§ **EXCERPTED PASSAGE**
Re: [PATCH v8 9/9] KVM: VMX: enable IPI virtualization

Zeng Guang <guang.zeng@xxxxxxxxx> · Mon, 18 Apr 2022 20:49:05 +0800

On 4/15/2022 11:25 PM, Sean Christopherson wrote:
On Mon, Apr 11, 2022, Zeng Guang wrote:

diff --git a/arch/x86/kvm/x86.c b/arch/x86/kvm/x86.c
index d1a39285deab..23fbf52f7bea 100644
--- a/arch/x86/kvm/x86.c
+++ b/arch/x86/kvm/x86.c
@@ -11180,11 +11180,15 @@ static int sync_regs(struct kvm_vcpu *vcpu)
  
  int kvm_arch_vcpu_precreate(struct kvm *kvm, unsigned int id)
  {
+	int ret = 0;
+
  	if (kvm_check_tsc_unstable() && atomic_read(&kvm->online_vcpus) != 0)
  		pr_warn_once("kvm: SMP vm created on host with unstable TSC; "
  			     "guest TSC will not be reliable\n");
  
-	return 0;
+	if (kvm_x86_ops.alloc_ipiv_pid_table)

§ **EXTRACTED RECORDS**
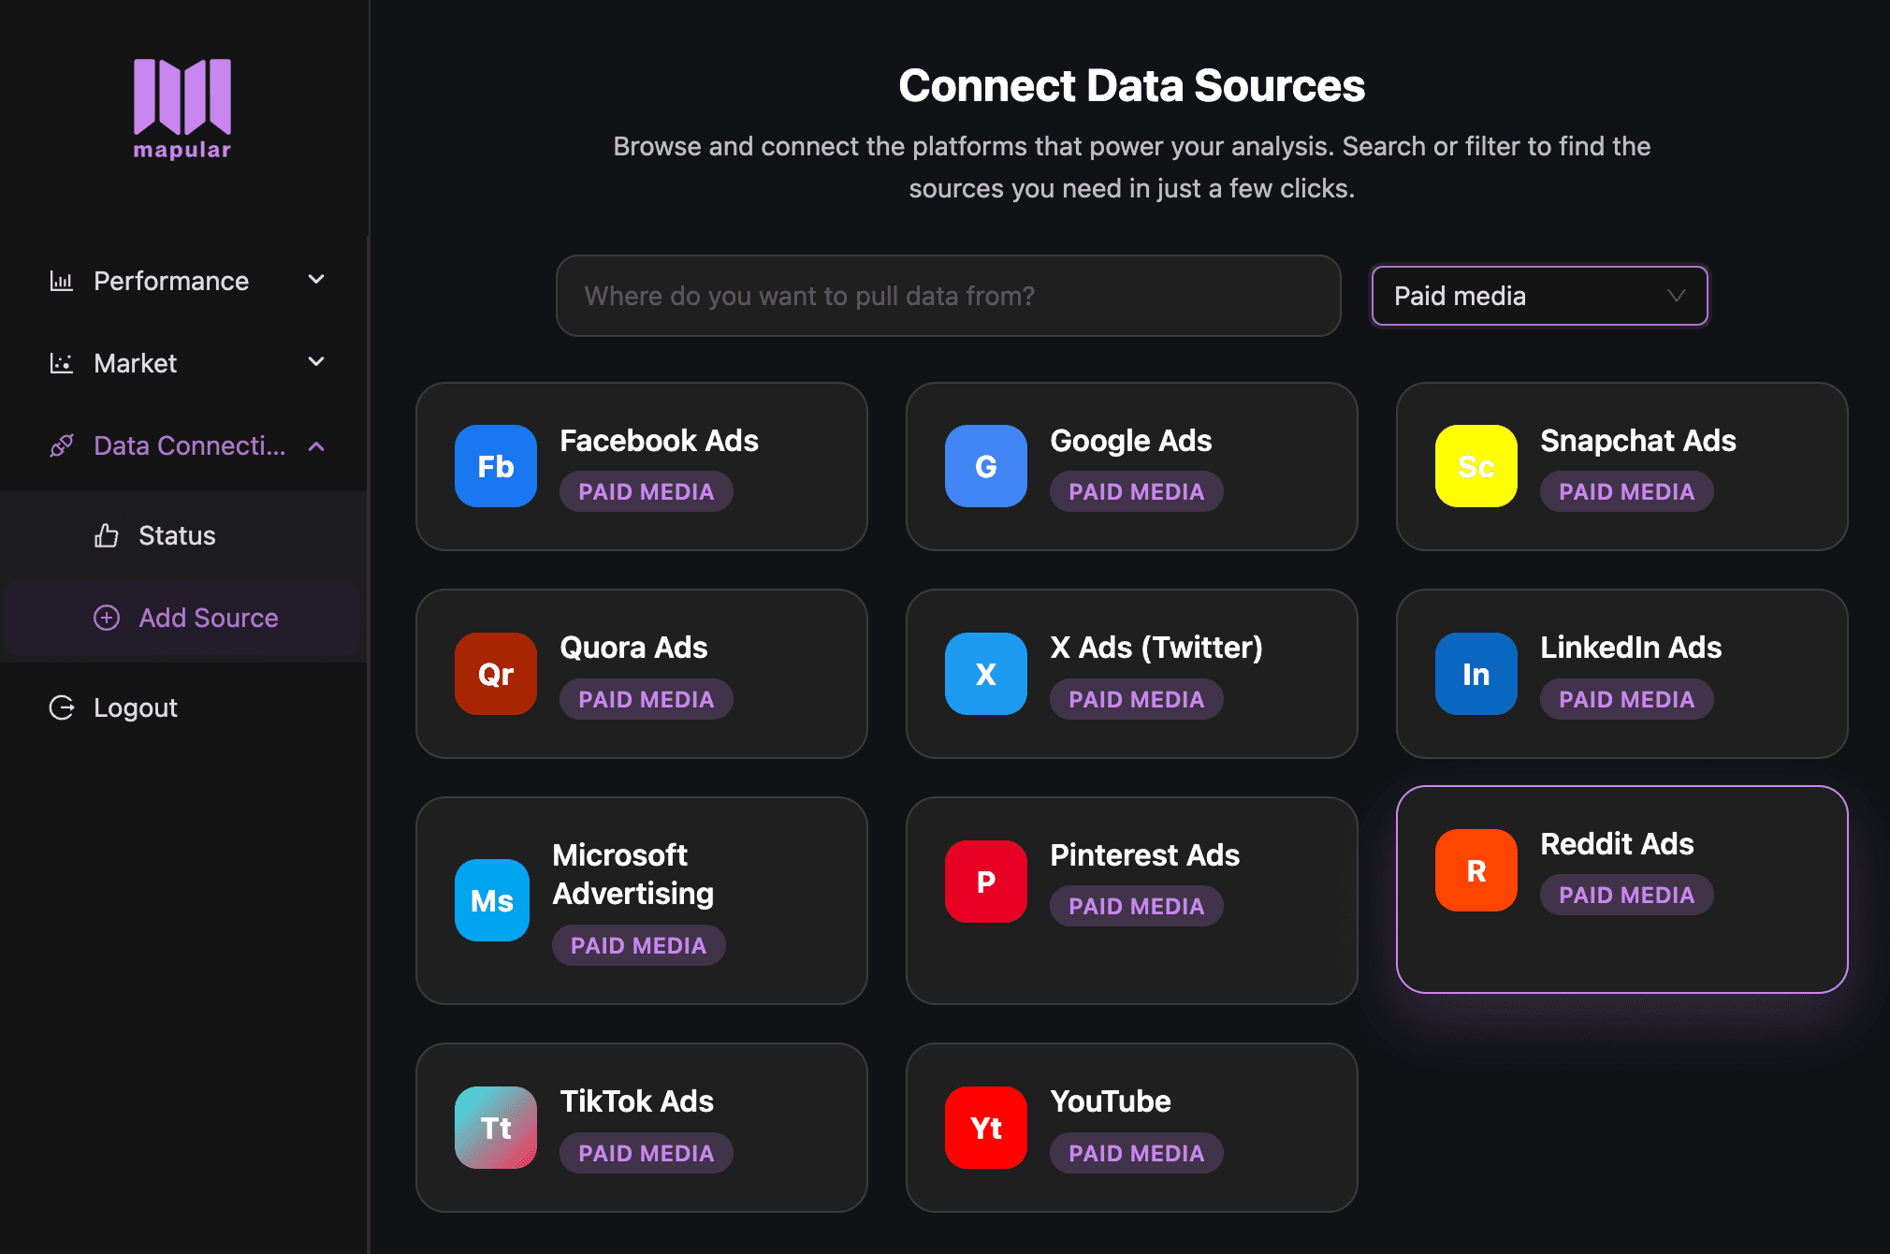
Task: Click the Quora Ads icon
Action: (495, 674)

--

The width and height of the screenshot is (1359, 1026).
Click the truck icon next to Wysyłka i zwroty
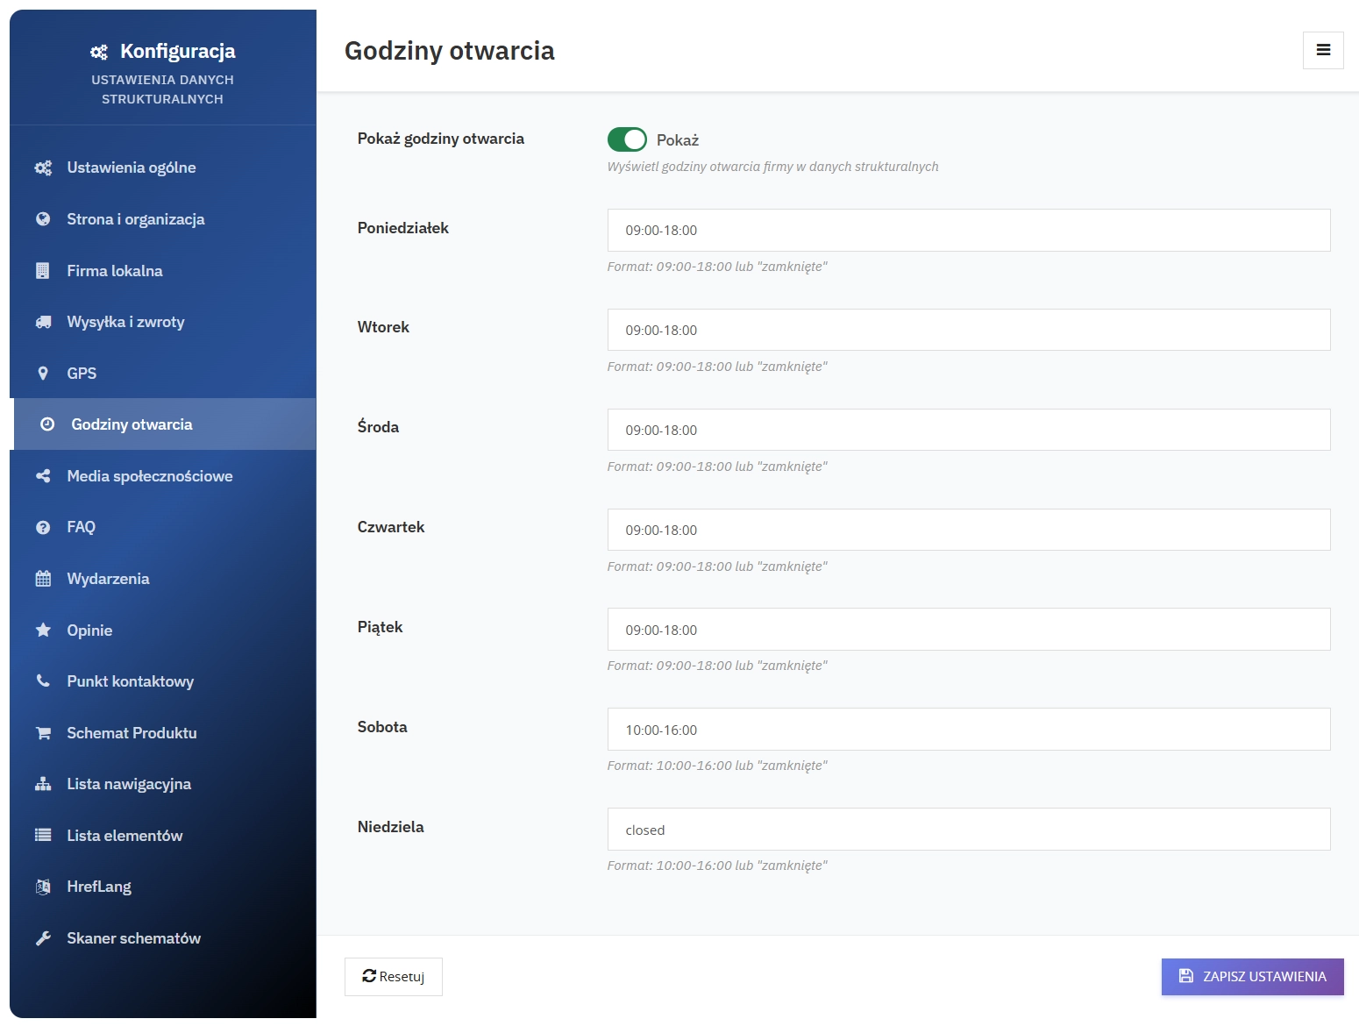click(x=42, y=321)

§ **DIRECTIVE 1**
In the IPI virtualization patch email, which file does the diff modify?
§ **DIRECTIVE 2**
Please continue the IPI virtualization patch email from its last line.

§ **TASK OUTPUT 1**
arch/x86/kvm/x86.c

§ **TASK OUTPUT 2**
+		ret = static_call(kvm_x86_alloc_ipiv_pid_table)(kvm);
Add a generic kvm_x86_ops.vcpu_precreate, no reason to make this so specific.
And use KVM_X86_OP_RET0 instead of KVM_X86_OP_OPTIONAL, then this can simply be

	return static_call(kvm_x86_vcpu_precreate);

That said, there's a flaw in my genius plan.

   1. KVM_CREATE_VM
   2. KVM_CAP_MAX_VCPU_ID, set max_vcpu_ids=1
   3. KVM_CREATE_VCPU, create IPIv table but ultimately fails
   4. KVM decrements created_vcpus back to '0'
   5. KVM_CAP_MAX_VCPU_ID, set max_vcpu_ids=4096
   6. KVM_CREATE_VCPU w/ ID out of range

In other words, malicious userspace could trigger buffer overflow.


This is the tricky exploit that make max_vcpu_ids update more times. I 
think we
can avoid this issue by checking pid table availability during the 
pre-creation
of the first vCPU. If it's already allocated, free it and re-allocate to 
accommodate
table size to new max_vcpu_ids if updated.

That could be solved by adding an arch hook to undo precreate, but that's gross
and a good indication that we're trying to solve this the wrong way.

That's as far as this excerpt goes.